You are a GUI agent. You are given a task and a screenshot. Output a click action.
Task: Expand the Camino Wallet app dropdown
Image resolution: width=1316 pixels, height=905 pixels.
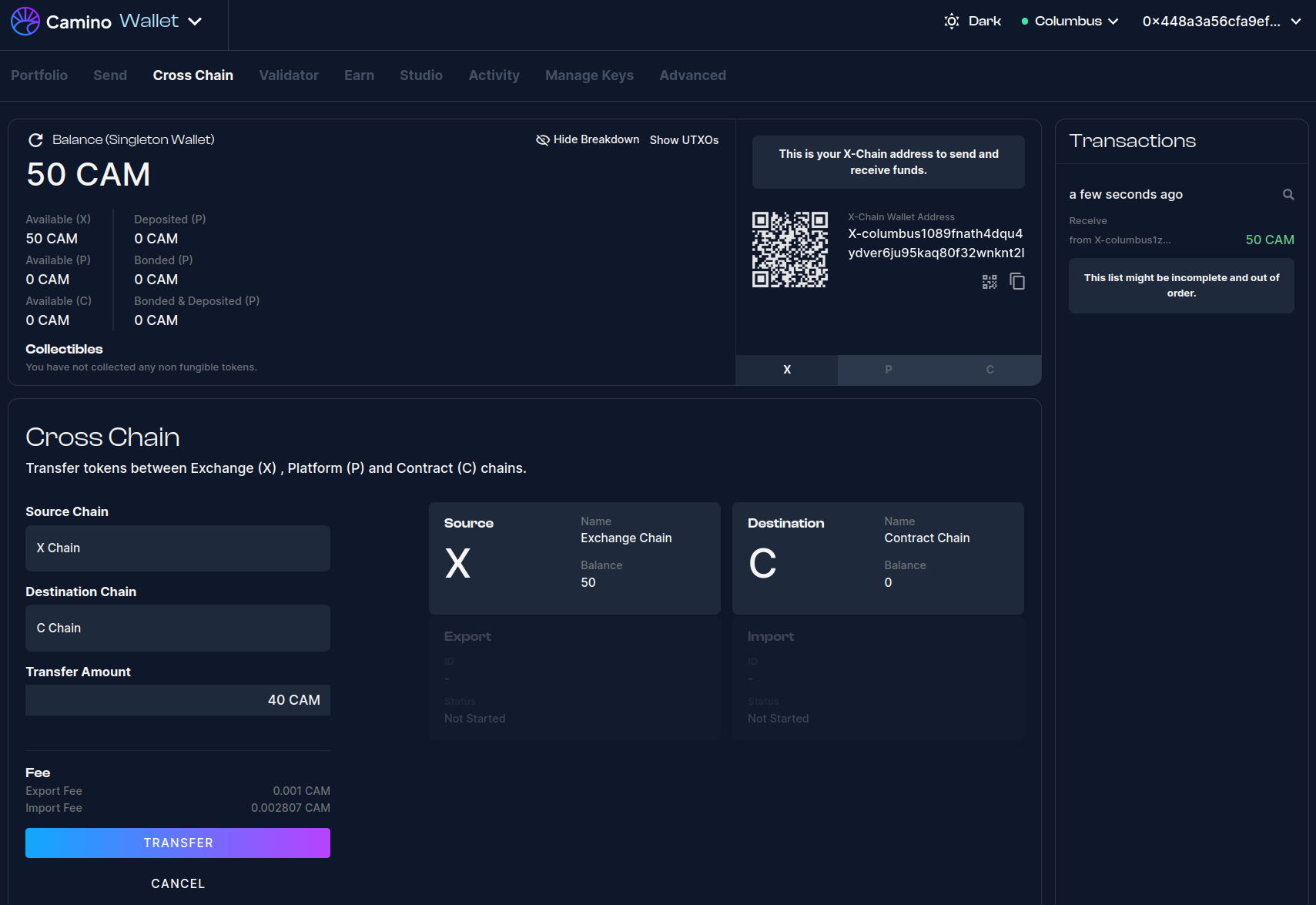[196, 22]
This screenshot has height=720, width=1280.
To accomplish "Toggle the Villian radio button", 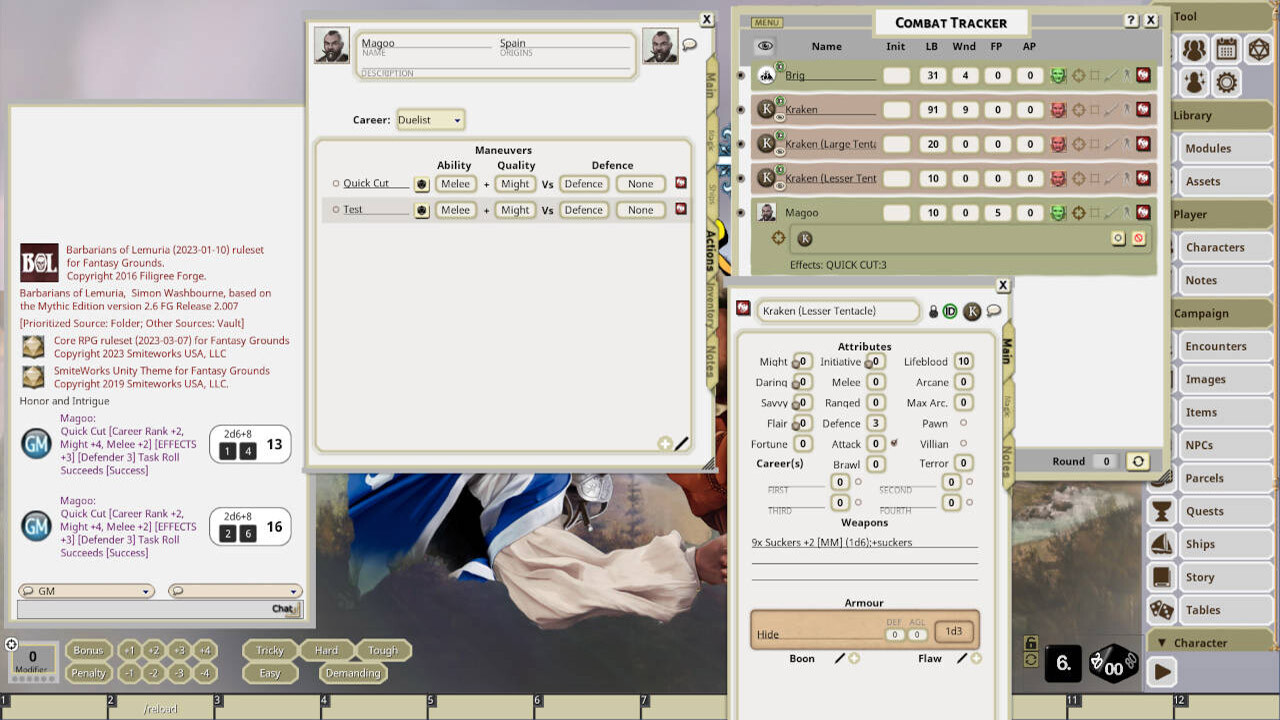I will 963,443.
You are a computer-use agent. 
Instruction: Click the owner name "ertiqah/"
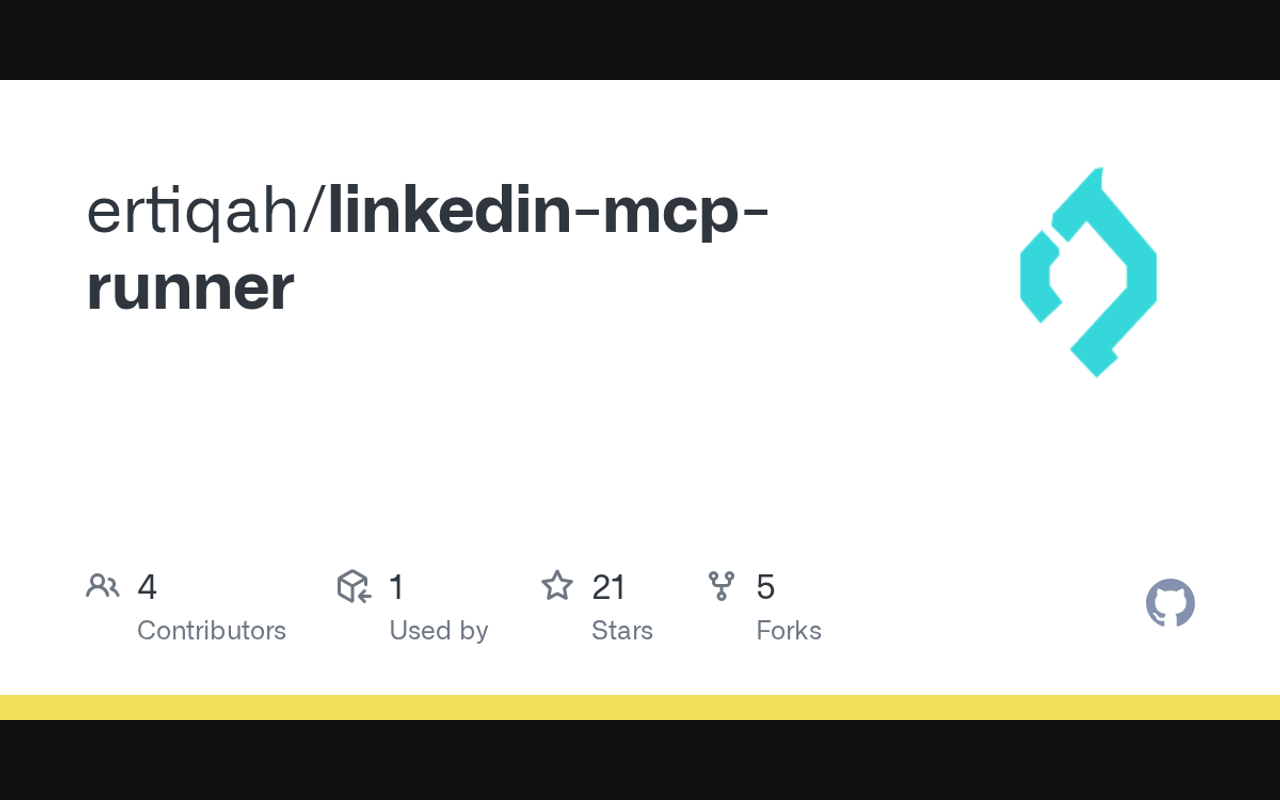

_Your objective:_ Show each line in the entries that holds the string "agent".

_Answer space:_
You are a GUI agent. You are given a task and a screenshot. Output a click action.
You are a computer-use agent. 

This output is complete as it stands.